Since "Tiger" is not inside the levels set, we see a warning in the assignment process and the value of the first element is changed to <NA>. When the same assignment is done on the vector animals, there is no warning and the first element of animals is changed to “Tigers” as instructed. This is an attractive feature of factors that can prevent input errors.

In addition to creating factors from character vectors, you can also create them from numeric vectors as well as logical vectors.

x <- rep(3:1, 1:3)
x_fac <- factor(x)
y <- rep(c(T, F), c(5, 3))
y_fac <- factor(y)

It is worth noting that after we convert a numeric vector into a factor, the usual arithmetic operation can no longer be applied since the numbers become levels.

x_fac[1] + 1
#> Warning in Ops.factor(x_fac[1], 1): '+' not meaningful for factors
#> [1] NA

The result is NA with a warning message.

### 2.11.2 Set the factor levels and labels

As we have seen, the factor() function extracts the unique elements from a vector and sort them as its levels. To manually specify the levels and their order, you can set the levels argument. For example, if you only want "sheep" and "pig" in the level, you can use the following code.

factor(animals_fac, levels = c("pig", "sheep"))
#> [1] <NA>  pig   <NA>  sheep sheep pig
#> Levels: pig sheep

As you can see, the third element becomes NA, since it corresponding element "monkey" in the original vector is not in the set of levels.

You can also create labels to represent each level of the factor by setting the labels argument in the factor() function.

factor(animals_fac, levels = c("pig", "sheep"), labels = c("pretty_pig", "smart_sheep"))
#> [1] <NA>        pretty_pig  <NA>        smart_sheep smart_sheep pretty_pig
#> Levels: pretty_pig smart_sheep

An alternative way to change the levels of the levels is to assign the desired level vector to the levels() function with the factor as its argument. For example, if you want to translate the animals names into Spanish, you can use

levels(animals_fac) <- c("mona", "cerda", "oveja")
animals_fac
#> [1] <NA>  cerda mona  oveja oveja cerda
#> Levels: mona cerda oveja

### 2.11.3 Ordered factors

By default, the function factor() creates an unordered factor, which is usually used when there are no natural ordering among the levels. Sometimes, there may be a natural ordering among the levels. Let’s see an example.

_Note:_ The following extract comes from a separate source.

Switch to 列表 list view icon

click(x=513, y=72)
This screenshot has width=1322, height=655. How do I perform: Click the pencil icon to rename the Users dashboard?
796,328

conditions <- c("excellent", "good", "excellent", "good", "average")
factor(conditions)

Different from the animals in animals, the conditions have a natural ordering. We know $$average < good < excellent$$. To reflect this in a factor, you can create an so-called ordered factor by setting ordered = TRUE and specify the levels in the ascending order of the desired ordering.

condition_ordered_fac <- factor(conditions, ordered = TRUE, levels = c("average", "good", "excellent"))
condition_ordered_fac
#> [1] excellent good      excellent good      average
#> Levels: average < good < excellent

We can see that there is an ordering shown in the “Levels.” You can also do comparisons on ordered factors.

condition_ordered_fac[1] < condition_ordered_fac[2]
#> [1] FALSE

The result is FALSE since $$excellent > good$$. We will revisit the topic of factor ordering when generating bar charts in Section 4.10.2.

### 2.11.4 Exercises

1. What are the advantages of factors over vectors?
2. Suppose we define x <- factor(1:5), what is the result of x[1] < x[2]? Please try to answer this question without R.
• (a): TRUE
• (b): FALSE
• (c): NA
1. Suppose we define x <- factor(1:5, ordered = TRUE), what is the result of x[1] < x[2]? Please try to answer this question without R.
• (a): TRUE
• (b): FALSE
• (c): NA
1. Suppose we define x <- factor(1:5, ordered = TRUE, levels = 5:1), what is the result of x[1] < x[2]? Please try to answer this question without R.
• (a): TRUE
• (b): FALSE
• (c): NA
1. Suppose size <- rep(c("big", "small", "medium"), 3:1), convert it to an ordered factor with levels small < medium < big.